(Collected data entries)
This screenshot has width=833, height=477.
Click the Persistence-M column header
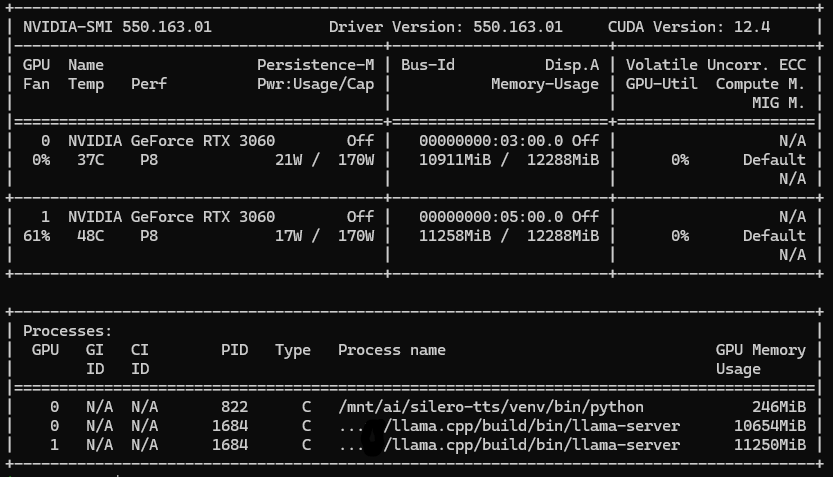(x=315, y=65)

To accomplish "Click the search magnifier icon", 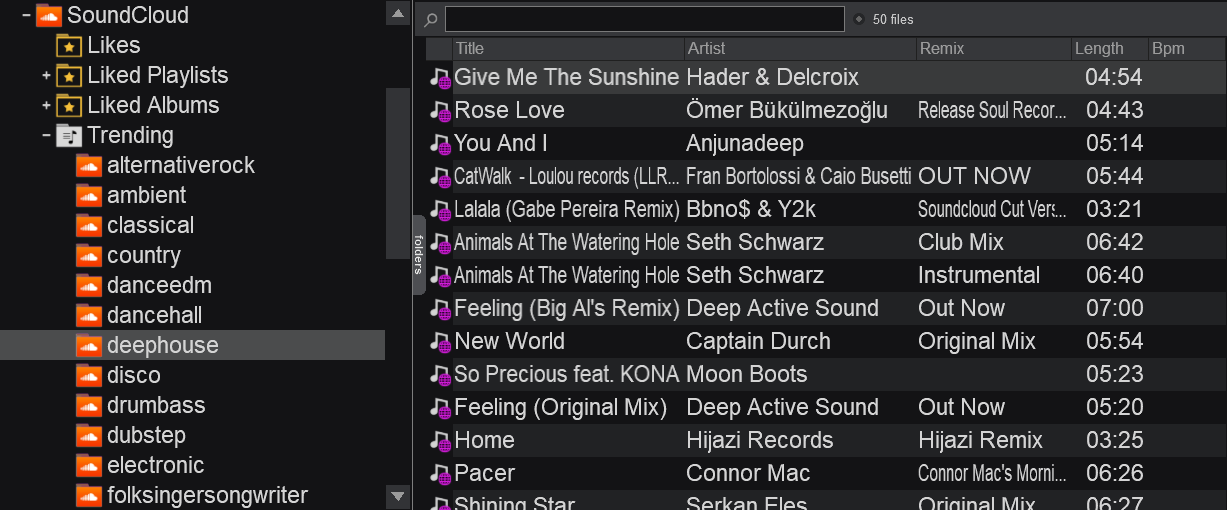I will (x=431, y=19).
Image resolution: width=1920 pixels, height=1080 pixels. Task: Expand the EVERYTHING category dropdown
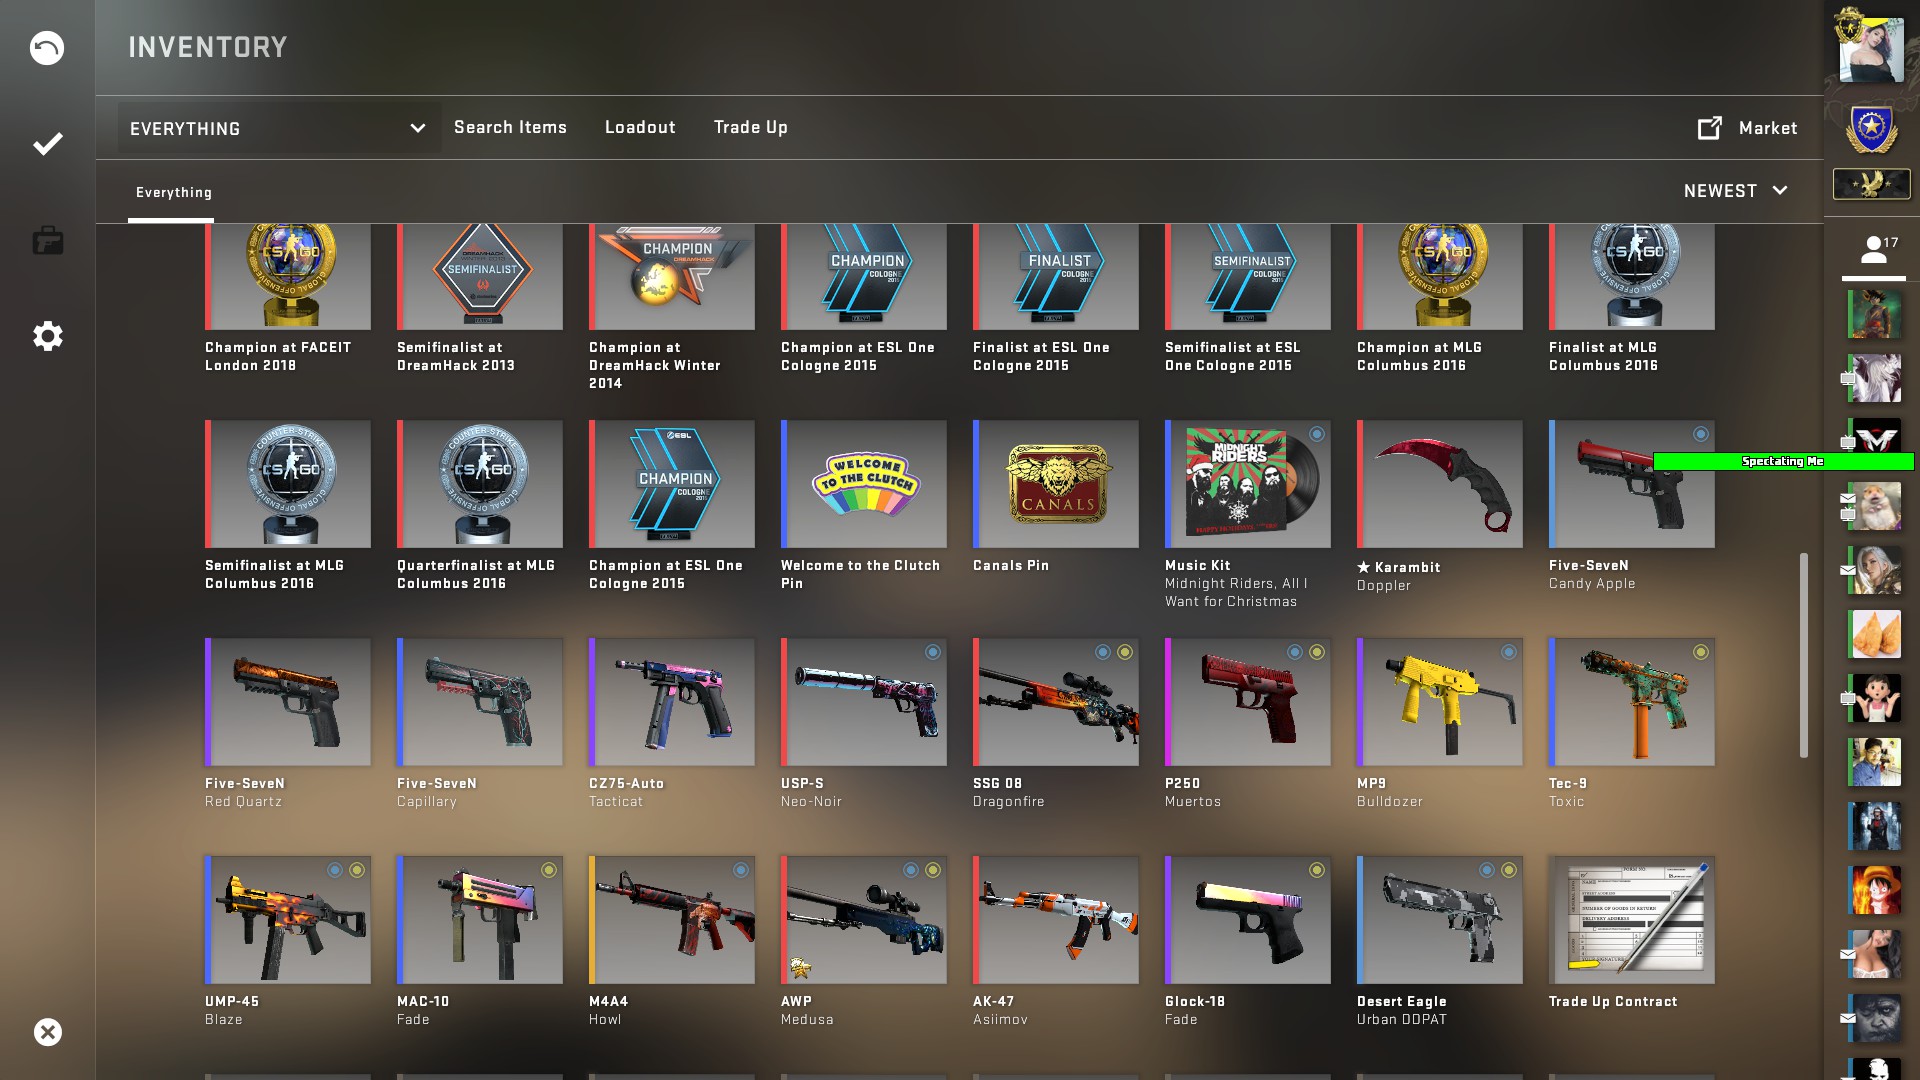(x=279, y=128)
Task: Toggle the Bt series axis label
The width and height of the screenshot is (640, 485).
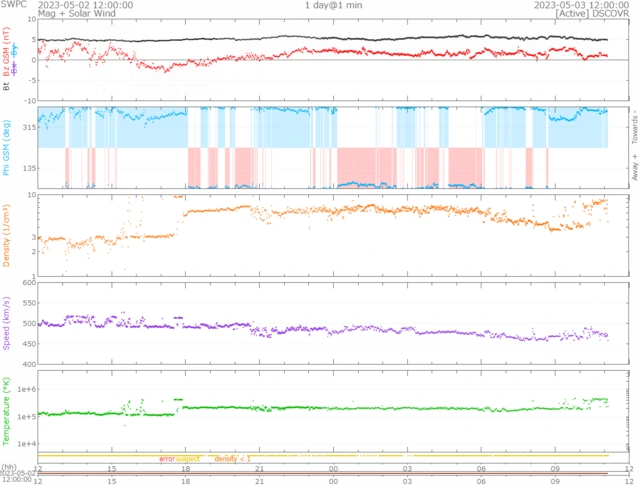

• Task to complete: Your answer must be exactly the lines from the one with "Task: Toggle the Bt series axis label" through the final line of the data, with no pictures in it.

• Expected output:
Task: Toggle the Bt series axis label
The width and height of the screenshot is (640, 485).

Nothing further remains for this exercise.